Francisco Ríos Álvarez
francisco ríos LA MIRADA EN LA LENGUA

OPINIÓN

02 dic 2017 . Actualizado a las 05:00 h.

Cuando entrenaba a la selección inglesa de fútbol, Fabio Capello dijo que para entenderse con sus jugadores no necesitaba más de cien palabras. Parecen muy pocas, si bien es cierto que solo hablaban de fútbol. La cifra no está muy alejada del número de voces que manejan algunas personas. Un estudio indica que los adolescentes de cierto país hispanohablante tienen un vocabulario de 307 palabras. Los de otro solo emplean 254.

Una persona conoce muchas más palabras de las que emplea, y estas varían en función de la cultura de cada uno y de su actividad. A un escritor, un periodista o un profesor se les supone un caudal léxico superior al que utilizan, por ejemplo, un futbolista o un trabajador manual. Pero, en general, se observa una preocupante pérdida de vocabulario.

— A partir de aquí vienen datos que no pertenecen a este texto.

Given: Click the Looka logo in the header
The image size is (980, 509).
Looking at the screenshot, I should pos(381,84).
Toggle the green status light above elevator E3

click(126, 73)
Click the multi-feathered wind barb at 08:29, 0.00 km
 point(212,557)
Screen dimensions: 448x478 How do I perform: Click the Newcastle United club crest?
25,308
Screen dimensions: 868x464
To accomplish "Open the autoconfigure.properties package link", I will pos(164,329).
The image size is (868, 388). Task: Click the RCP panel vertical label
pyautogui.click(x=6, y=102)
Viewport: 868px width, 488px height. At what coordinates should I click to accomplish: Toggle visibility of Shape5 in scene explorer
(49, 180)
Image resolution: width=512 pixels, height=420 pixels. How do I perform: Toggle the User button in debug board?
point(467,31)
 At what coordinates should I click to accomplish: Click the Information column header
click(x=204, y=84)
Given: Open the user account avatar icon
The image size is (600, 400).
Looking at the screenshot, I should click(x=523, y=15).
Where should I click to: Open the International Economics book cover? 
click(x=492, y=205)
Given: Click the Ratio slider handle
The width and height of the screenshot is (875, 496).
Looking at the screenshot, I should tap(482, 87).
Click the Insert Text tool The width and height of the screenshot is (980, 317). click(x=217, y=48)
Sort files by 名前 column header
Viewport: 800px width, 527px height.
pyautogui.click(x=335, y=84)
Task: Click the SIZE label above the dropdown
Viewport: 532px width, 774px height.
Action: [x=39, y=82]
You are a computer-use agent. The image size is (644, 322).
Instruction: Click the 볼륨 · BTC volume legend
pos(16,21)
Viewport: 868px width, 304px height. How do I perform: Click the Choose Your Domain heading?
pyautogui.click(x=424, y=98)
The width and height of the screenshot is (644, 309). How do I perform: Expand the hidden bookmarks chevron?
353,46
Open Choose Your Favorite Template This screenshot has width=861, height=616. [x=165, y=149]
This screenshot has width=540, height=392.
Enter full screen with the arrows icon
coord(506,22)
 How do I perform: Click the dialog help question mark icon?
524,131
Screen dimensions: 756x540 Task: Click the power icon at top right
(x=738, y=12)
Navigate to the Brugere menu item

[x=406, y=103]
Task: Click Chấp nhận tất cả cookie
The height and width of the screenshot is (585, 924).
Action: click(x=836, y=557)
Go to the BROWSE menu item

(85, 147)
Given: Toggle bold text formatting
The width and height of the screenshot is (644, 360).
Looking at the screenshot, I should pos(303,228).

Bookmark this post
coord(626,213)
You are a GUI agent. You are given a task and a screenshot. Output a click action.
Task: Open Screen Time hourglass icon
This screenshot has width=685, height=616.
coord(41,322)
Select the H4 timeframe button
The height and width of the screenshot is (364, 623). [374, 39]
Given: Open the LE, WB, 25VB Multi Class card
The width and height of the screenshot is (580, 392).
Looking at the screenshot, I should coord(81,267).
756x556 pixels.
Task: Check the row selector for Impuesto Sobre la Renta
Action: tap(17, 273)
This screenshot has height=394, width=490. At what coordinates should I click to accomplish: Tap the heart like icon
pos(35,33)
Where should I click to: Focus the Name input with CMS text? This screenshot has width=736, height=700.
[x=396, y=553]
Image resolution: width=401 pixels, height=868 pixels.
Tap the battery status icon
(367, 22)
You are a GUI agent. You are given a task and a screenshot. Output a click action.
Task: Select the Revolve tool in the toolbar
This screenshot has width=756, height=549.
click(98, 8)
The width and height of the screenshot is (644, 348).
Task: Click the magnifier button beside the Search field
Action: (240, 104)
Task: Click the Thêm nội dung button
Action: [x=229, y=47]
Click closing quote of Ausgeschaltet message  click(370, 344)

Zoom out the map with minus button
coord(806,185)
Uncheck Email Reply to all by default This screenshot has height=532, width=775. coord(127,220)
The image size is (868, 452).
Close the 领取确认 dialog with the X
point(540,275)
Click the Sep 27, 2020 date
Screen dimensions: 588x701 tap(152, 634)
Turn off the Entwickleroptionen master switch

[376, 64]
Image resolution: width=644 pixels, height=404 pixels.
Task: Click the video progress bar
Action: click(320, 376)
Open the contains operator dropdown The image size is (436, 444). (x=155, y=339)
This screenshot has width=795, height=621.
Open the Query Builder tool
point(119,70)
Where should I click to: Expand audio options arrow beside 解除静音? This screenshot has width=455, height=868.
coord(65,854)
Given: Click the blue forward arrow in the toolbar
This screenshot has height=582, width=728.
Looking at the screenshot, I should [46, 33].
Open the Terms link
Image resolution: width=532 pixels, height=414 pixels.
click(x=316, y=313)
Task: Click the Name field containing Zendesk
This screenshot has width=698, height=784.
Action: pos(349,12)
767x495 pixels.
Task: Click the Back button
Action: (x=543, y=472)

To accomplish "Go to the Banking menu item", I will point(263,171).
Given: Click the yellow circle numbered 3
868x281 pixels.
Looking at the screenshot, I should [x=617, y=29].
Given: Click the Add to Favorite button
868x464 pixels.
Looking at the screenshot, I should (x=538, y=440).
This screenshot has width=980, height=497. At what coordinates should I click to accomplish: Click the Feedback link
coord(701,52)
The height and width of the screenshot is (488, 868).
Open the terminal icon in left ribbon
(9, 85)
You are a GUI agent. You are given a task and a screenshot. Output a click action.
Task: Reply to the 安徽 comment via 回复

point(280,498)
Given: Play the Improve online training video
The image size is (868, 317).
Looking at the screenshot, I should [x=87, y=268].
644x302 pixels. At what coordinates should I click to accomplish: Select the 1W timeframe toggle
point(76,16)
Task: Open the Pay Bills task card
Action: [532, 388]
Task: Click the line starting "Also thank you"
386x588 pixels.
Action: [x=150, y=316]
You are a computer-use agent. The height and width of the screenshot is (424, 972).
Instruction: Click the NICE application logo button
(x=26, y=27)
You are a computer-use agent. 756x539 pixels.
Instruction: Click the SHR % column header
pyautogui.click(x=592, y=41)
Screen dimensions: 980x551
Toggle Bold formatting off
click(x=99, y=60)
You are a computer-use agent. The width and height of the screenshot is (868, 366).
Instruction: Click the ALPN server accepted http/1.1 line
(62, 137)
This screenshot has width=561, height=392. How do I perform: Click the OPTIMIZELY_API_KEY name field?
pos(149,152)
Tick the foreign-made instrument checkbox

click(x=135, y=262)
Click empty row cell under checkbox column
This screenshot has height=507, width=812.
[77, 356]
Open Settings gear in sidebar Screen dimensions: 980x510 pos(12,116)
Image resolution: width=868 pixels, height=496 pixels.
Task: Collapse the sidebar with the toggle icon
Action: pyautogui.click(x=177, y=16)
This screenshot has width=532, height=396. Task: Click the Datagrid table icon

Una de las manifestaciones de la pobreza léxica son las palabras ómnibus, también conocidas como palabras baúl y comodín. Son las que valen para casi todo. Quizá la más empleada sea cosa. Todas son cosas, desde la cosa que en ciertos actos lleva la reina en la cabeza (una tiara), a la cosa que le salió a un cuñado en una axila (un golondrino), pasado por la cosa que un fumador pide que le acerque un contertulio (un cenicero). Pero no se queda ahí la cosa, pues cosa alterna con coso, chisme, aparato, cacharro, eso... Todos absolutamente inadecuados para que el receptor del mensaje sepa que le hablan de un tenedor, un tapón, un receptor de radio o un taladro a no ser que un gesto señale el objeto en cuestión.